Leopards are difficult animals to track. They tread lightly, often leaving only faint signs of their passing in even the finest of dust. Secretive by nature, favouring drainage lines and thickets in which to move around, trying to find them can be a frustrating endeavour!
One of the many wonderful things about Londolozi Game Reserve, and one of the main reasons that people travel from all over the world to visit us, is our leopard population. These animals thrive here. But just because they are here, doesn’t mean they are easy to find! Three hours spent by ranger and tracker on foot can turn up nothing, but just when you think all is lost, another leopard you were not even looking for may pop onto the road in front of you.
We had this happen to us last week, after we were unable to find any signs of the Dudley Riverbank female and her youngster.
Suspecting they were east of our boundary, we were heading back to camp for breakfast when eagle-eyed tracker Mike Sithole spotted a leopard crouched under a gwarrie bush about 50m from the road.
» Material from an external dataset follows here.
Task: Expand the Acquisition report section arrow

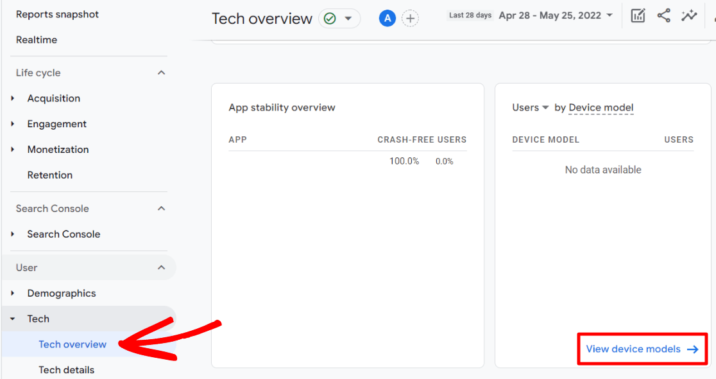Action: 12,98
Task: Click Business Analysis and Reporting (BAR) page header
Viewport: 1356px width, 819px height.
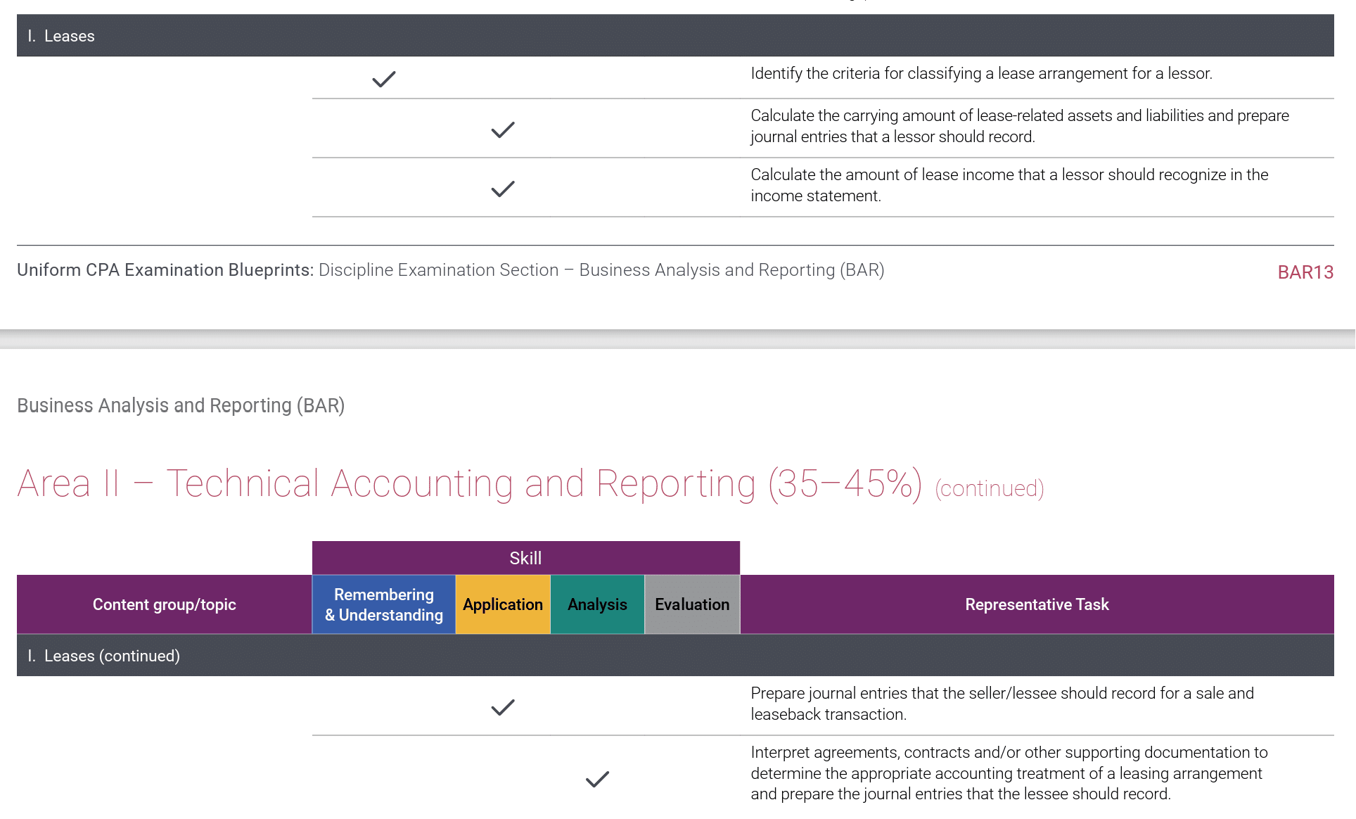Action: [x=181, y=406]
Moving in to see which leopard it was, we realized it was a completely new male, who had never been seen by either Mike or me. He was relatively young, probably around 3 or 4 years old, and was staring intently into a thicket about 100m away. Mike’s supernatural vision again came into play as he spotted a newborn impala lamb, with the mother in attendance still cleaning the afterbirth off the newborn.
This in itself was an amazing sight. We moved closer and were privileged enough to witness the tiny impala take its first steps, but with the leopard watching its every move, and with the little lamb barely able to support its own bodyweight, the tragic inevitability of the whole scene was clear for all to see.
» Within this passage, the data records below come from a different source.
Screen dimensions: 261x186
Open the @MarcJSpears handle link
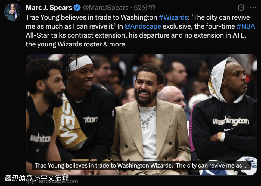click(x=105, y=8)
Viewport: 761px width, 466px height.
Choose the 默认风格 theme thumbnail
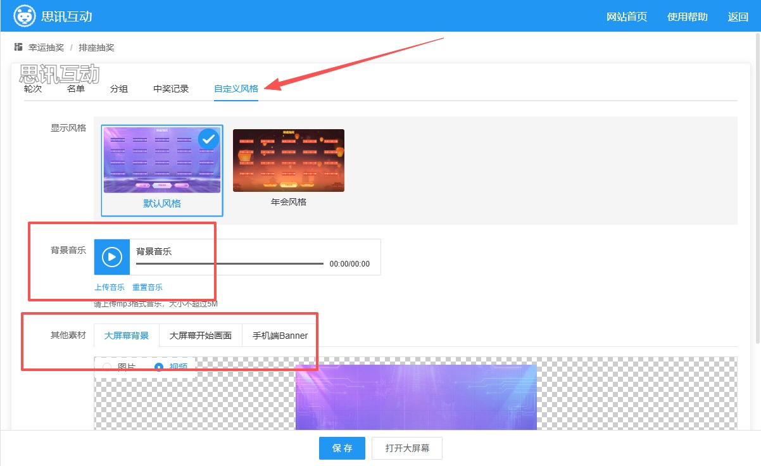[162, 161]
Stalking closer, the leopard silently made its approach, but it could have walked up through the middle of a clearing and the little lamb would still have been doomed. Maybe the leopard had only seen the mother impala.
Whatever the case, it was over soon. A quick rush by the cat, a fleet-footed dash for safety by the impala ewe and the subsequent discovery of the lamb by the leopard took place in mere seconds, and a swift bite to the back of the neck ensured that the little impala’s suffering was over in an instant.
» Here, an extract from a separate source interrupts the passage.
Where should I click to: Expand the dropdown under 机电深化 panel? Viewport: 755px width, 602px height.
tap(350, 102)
The sighting took place quite close to our boundary, and the young cat unfortunately chose to drag his kill over the road to where we couldn’t follow. We didn’t mind too much, as the drama and excitement had been more than we could have hoped for!
It was a poignant lesson for all of us about just how fragile a thing life in the African bush is. Witnessing the cycles of birth and death in violent juxtaposition was an amazingly humbling experience that morning!
Subsequent investigation revealed the youngster to be the Ravenscourt 4:3 young male, who was featured in a blog by James Crookes in May of this year.
This was the first time I had ever viewed him properly, my only previous sighting of him had been a brief view of a spotty back in the long grass before he was chased off a kill by the Maxabene 3:2 young male.
He certainly is a gorgeous specimen, but where we saw him was right on the boundary of the Camp Pan and 5:5 Male’s territories – a very dangerous area for him to remain!